In fact, at one point more recently, the Client was turning down some new business opportunities due to a lack of fresh growth capital to fund the additional resource requirements associated with these incremental opportunities.

The Solution

After being a client of PCG for outsourced accounting services since early-2013 and subsequently learning about PCG’s CFO and Advisory services, the company engaged Dave Aguero of PCG to source a comprehensive credit facility that would fuel the Client’s growth opportunities and objectives.  Once engaged, Dave tapped directly into his long-term relationships in the debt capital markets to quickly identify interested potential lenders to the Client given the company’s business model, industry operating profile, and growth objectives.

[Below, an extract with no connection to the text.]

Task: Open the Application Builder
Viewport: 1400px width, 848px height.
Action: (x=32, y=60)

 Dave qualified three suitable lenders over a period of approximately two weeks, directed the organization and exchange of the company’s relevant financial and operating information, and subsequently guided the lender candidates through the due-diligence information along with the coordination of face-to-face meetings with the Chief Executive Officer and senior management of the Client.  In addition to Dave’s coordination of the overall marketing process, Dave prepared two years of financial projections that validated the company’s growth plans and ability to adequately service proposed incremental debt.

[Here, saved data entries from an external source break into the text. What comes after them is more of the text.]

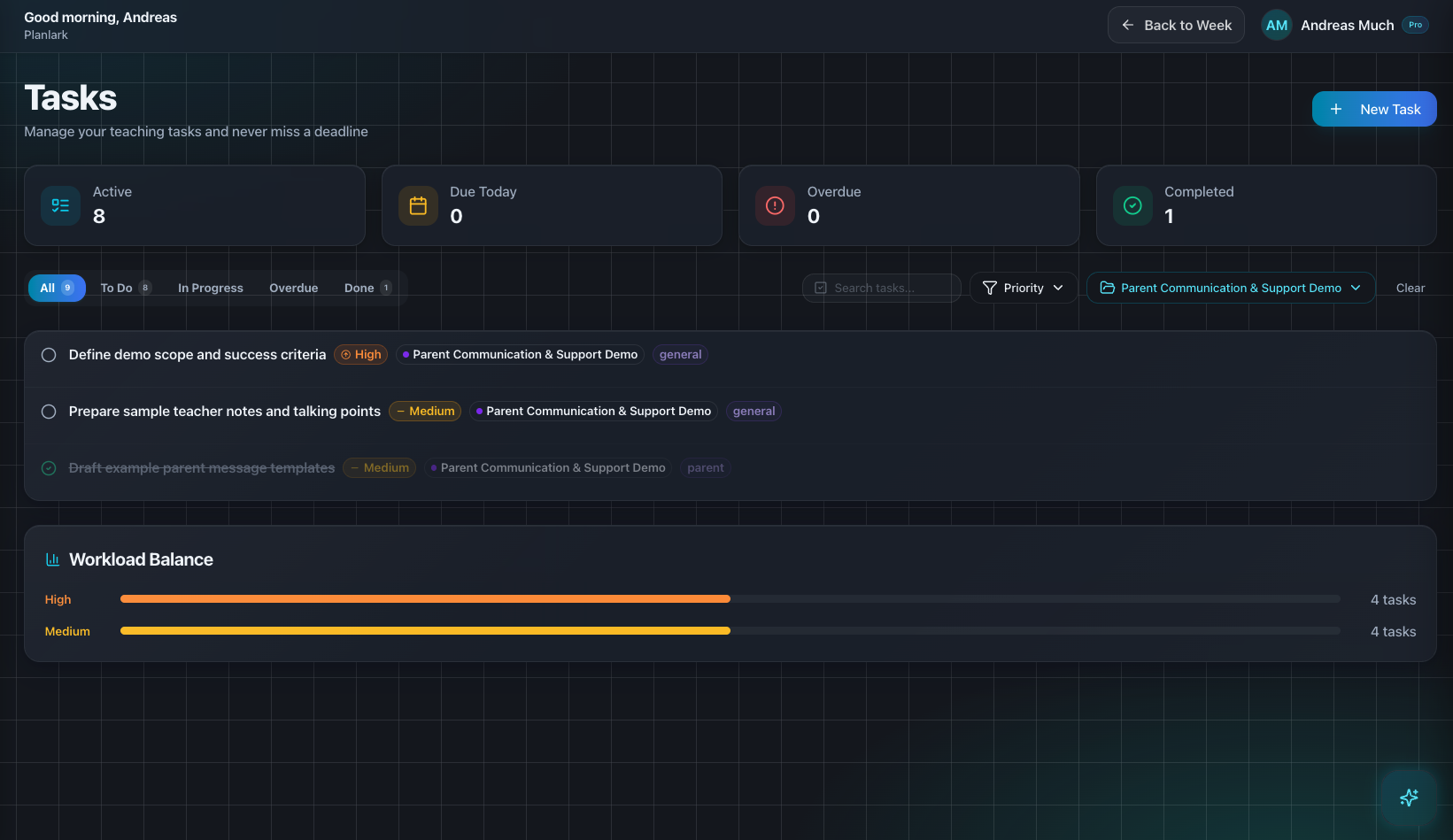Open the AI assistant sparkle icon
The width and height of the screenshot is (1453, 840).
pyautogui.click(x=1409, y=798)
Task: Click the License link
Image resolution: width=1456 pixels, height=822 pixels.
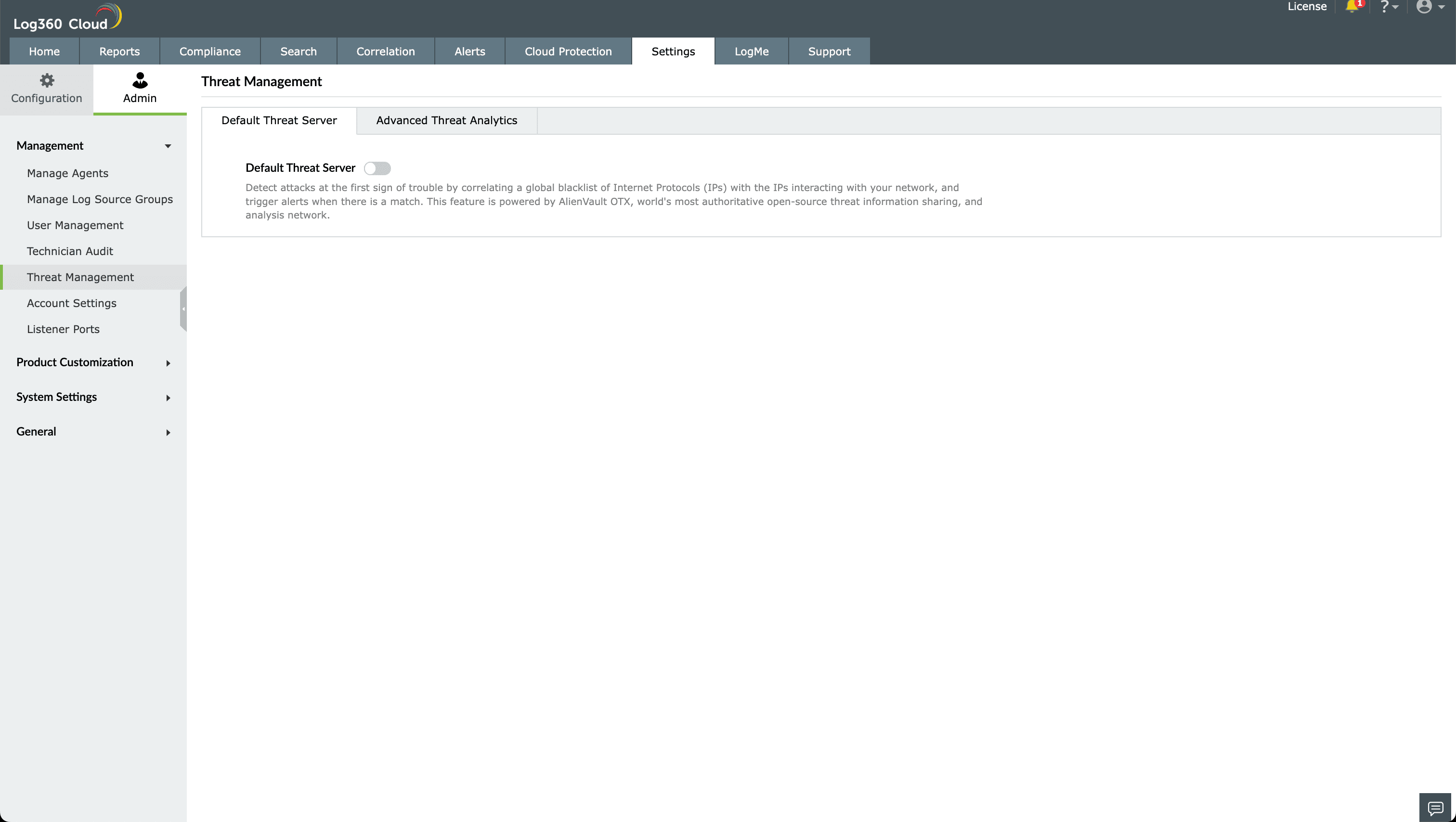Action: (1306, 7)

 As a result of this capital markets process initiated and directed by PCG, two of the three lender candidates pre-screened the proposed financing transaction and were able to provide proposals for comprehensive credit facilities that would meet the Client’s capital requirements to fund growth objectives.

Subsequently, the Chief Executive Officer collaborated with Dave and his advisory guidance to select Bank of San Francisco as the lender with the most competitive credit facility solution between the two candidates.  Bank of San Francisco provided a comprehensive credit facility in the amount $855K that included a $150K revolving credit line secured by the company’s accounts receivable, a $110K term note secured by a guarantee from the U.S. Small Business Administration (SBA) to refinance existing term loans, and a $595K capital expenditure line to fund purchases of equipment and the hiring of additional consultants to capture new business opportunities.

 Value Added

  • PCG was successful in delivering a very competitive credit facility to the Client, in terms of facility pricing and term length, given Dave’s deep relationships in the debt capital markets developed over 30 + years as both a commercial banker and a CFO for several privately-held companies.
  • Interest rate pricing of Prime + 2% for all three components of credit facility, and a 10-year amortization term for both SBA guaranteed term loans including an 18-month drawdown period for the capital expenditure line component, with no prepayment penalties on any portion of separate loans under facility.
  • Capital raised under the facility should be more than adequate to meet the company’s growth goals over the next 3+ years with the ability to expand the facility if profitability and operating objectives are met.  Bank of San Francisco’s appetite for credit exposure to the company is greater than the existing amount of the credit facility so the partnership has room to grow beyond current growth plans and is poised for a long-term relationship.
  • Except for hourly CFO consulting services provided in the preparation of financial projections, compensation to PCG for the sourcing and closing of the financing transaction was based on a predetermined fee for the amount of capital raised and only payable upon a successful closing of the transaction.
  • A significant portion of the time-burden associated with the transaction was removed from the existing workload of senior management.
  • By developing financial projections as part of the capital raising process, PCG was able to provide the Client with a road map to monitor and measure progress against planned growth objectives, where no projections had been developed before as part of any planning process undertaken by the company.
  • This successful financing transaction supports the idea that you don’t have to pay for a full-time CFO to get sophisticated CFO and Advisory services.